_Passage provided:_
----

For instance, a team in collaboration with a team facilitator might distinguish between four types of tasks and consider the implications for their work: (1) Generate tasks, (2) Negotiate tasks, (3) Choose tasks or decision-making tasks, and (4) Execute tasks (McGrath, 1984; see Woolley, Aggarwal, & Malone, 2015). As noted, generate tasks involve idea generation, relevant for example when describing the range of problems in a problem situation, or when generating options in response to problems. Negotiate tasks involve perspective taking, resolving conflicts of interest or viewpoints. When a team works to resolve societal problems they may face a variety of challenges associated with negotiating meaning, clarifying ideas, resolving conflict related to team activities, balancing perspectives as to the nature of evidence relevant to a systems model they are developing, and so on. While facilitation during generate tasks requires methods and practices designed to promote diversity of unique, quality ideas and the clear communication of ideas, facilitating negotiate tasks involves practices that foster perspective taking, resolution of conflict, reinforcement of key values, norms, or rules, reorientation to core group goals, and so on.
Choose tasks or decision-making tasks involve team members selecting from a range of alternatives. When selecting options in response to societal problems, this involves decision-making or choice selection derived from a judgement as to the ‘best’ choice, as often there is no ‘correct’ choice. Facilitation in this context involves the promotion of critical and reflective thinking, weighing up available evidence and drawing conclusions or judgements that influence key choices and decisions. Choose tasks or decision-making tasks often involve establishing criteria for choices or decisions, for example, choosing from a range of alternatives based on an estimate of their potential impact, feasibility, and the potential of the team to implement key choices as actions, given current resources and capabilities.
Finally, execute tasks involve teams acting directly upon the world in one way or another. At the team level, this requires action coordination and distributed skill to successfully enact specific choices, options, or solutions. John Warfield, in developing his approach to applied systems science, described the science of action as a central pillar that builds upon and helps to realise coordinated actions that emerge as outputs from the science of design and complexity. Understanding the complexities of societal problems and designing systems models that capture this complexity is one thing, but implementing coordinated actions that help resolve these problems is another thing completely. Indeed, intelligence without action is inert, and in the context of applied systems science, action without intelligence is ill-informed. More generally, collective intelligence implies the coordination of individual actions, and one might argue that every form of collective intelligence described here, for every collective ‘task’ described, involves some form of coordinated execution of task actions. Certainly, abstracted as a principle, coordination is critical for all forms of intelligent action. Empirically, laboratory studies that have sought to measure the ‘general’ collective intelligence of groups (i.e., by extracting a common statistical ‘general intelligence’ factor that measures the ability of teams to solve a diverse range of problems), report that ‘general’ collective intelligence of groups is related to the groups’ ability to coordinate their activity (Aggarwal, Woolley, Chabris, and Malone, 2015). Also, at the applied project level, in efforts to resolve societal problems, when multiple coordinated actions derived from collective intelligence work are translated into actions on the ground, the team involved in the collective intelligence work can be instrumental in coordinating the societal projects. I’ll provide some examples of this in future blog posts.

----

_Task material:_

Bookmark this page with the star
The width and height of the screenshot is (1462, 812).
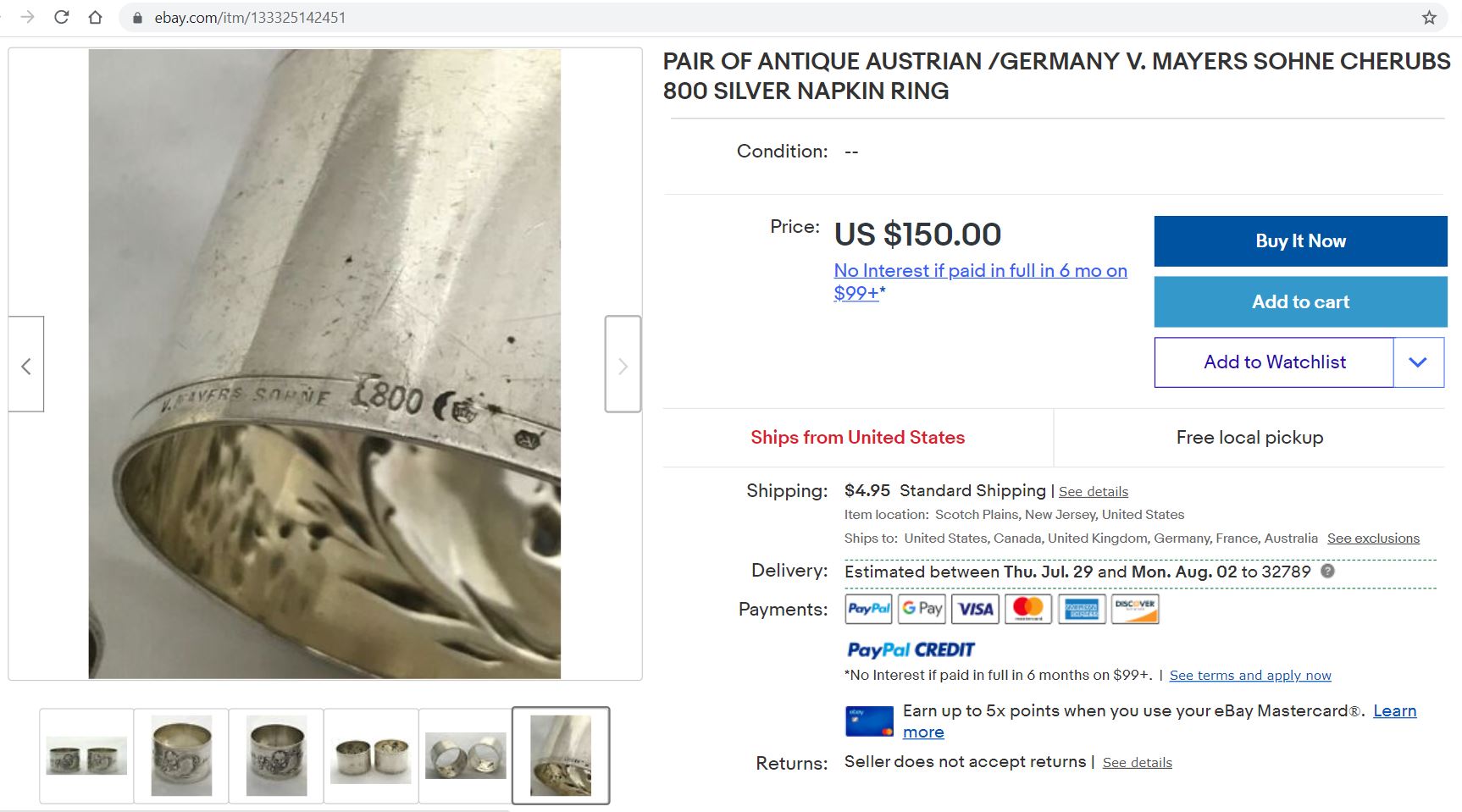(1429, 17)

----

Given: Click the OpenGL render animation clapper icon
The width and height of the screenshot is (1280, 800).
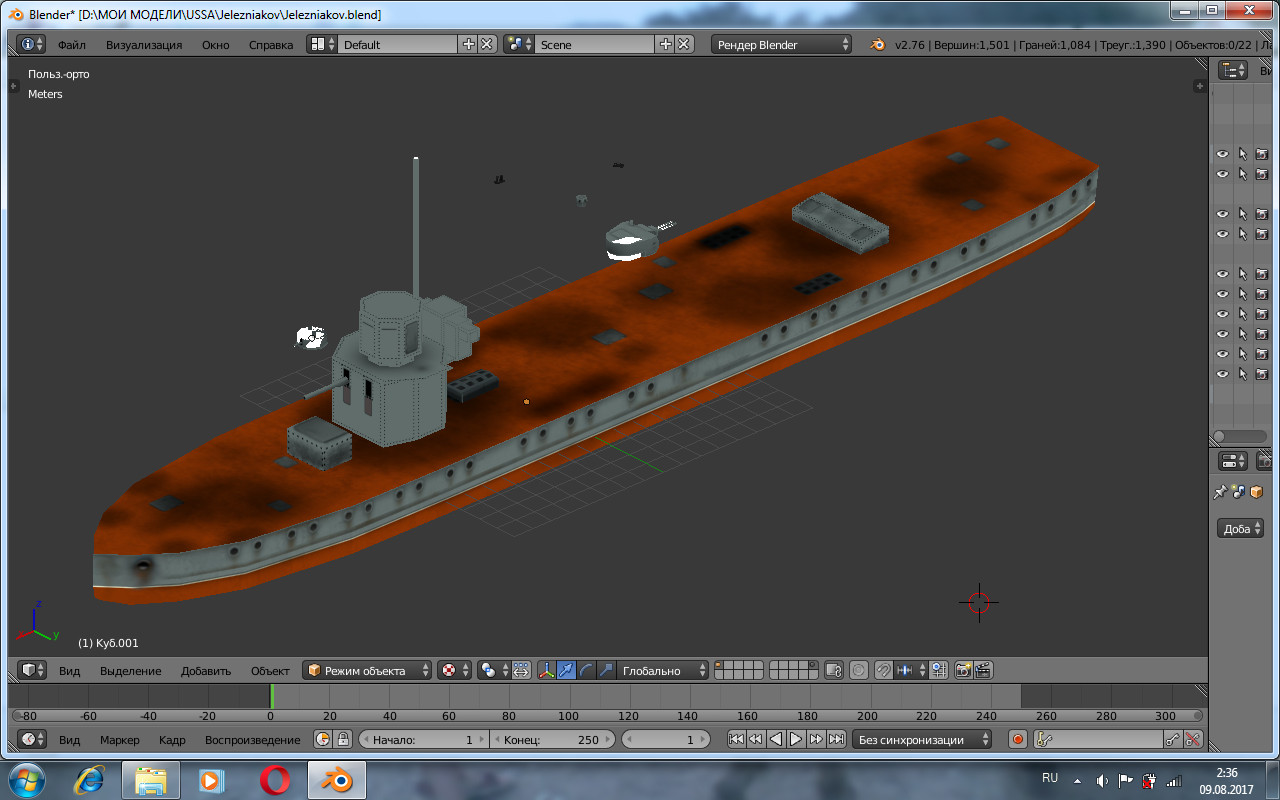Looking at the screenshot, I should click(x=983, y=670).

----

_Task requirements:_
1. In the passage about team tasks, condense the paragraph beginning "Choose tasks or decision-making tasks involve team members selecting" into a short bulleted list that keeps its main facts.
2. Express the records from the line that contains "Given: Click the" through the line that contains "Looking at the" as a two-column CSV with columns named request and answer. Use one row per request, put each value in a single quoted field with line breaks turned into spaces, and leave the pictures out.
The records have no connection to the passage about team tasks.

_Answers by task:_
1.
- Team members select from a range of alternatives.
- For societal problems, a choice rests on a judgement of the "best" option, since there is often no "correct" one.
- Facilitation promotes critical and reflective thinking, weighing evidence, and drawing conclusions that shape key decisions.
- These tasks often involve setting criteria such as potential impact, feasibility, and the team's ability to act on choices with current resources and capabilities.

2.
request,answer
"Given: Click the OpenGL render animation clapper icon The width and height of the screenshot is (1280, 800).","Looking at the screenshot, I should click(x=983, y=670)."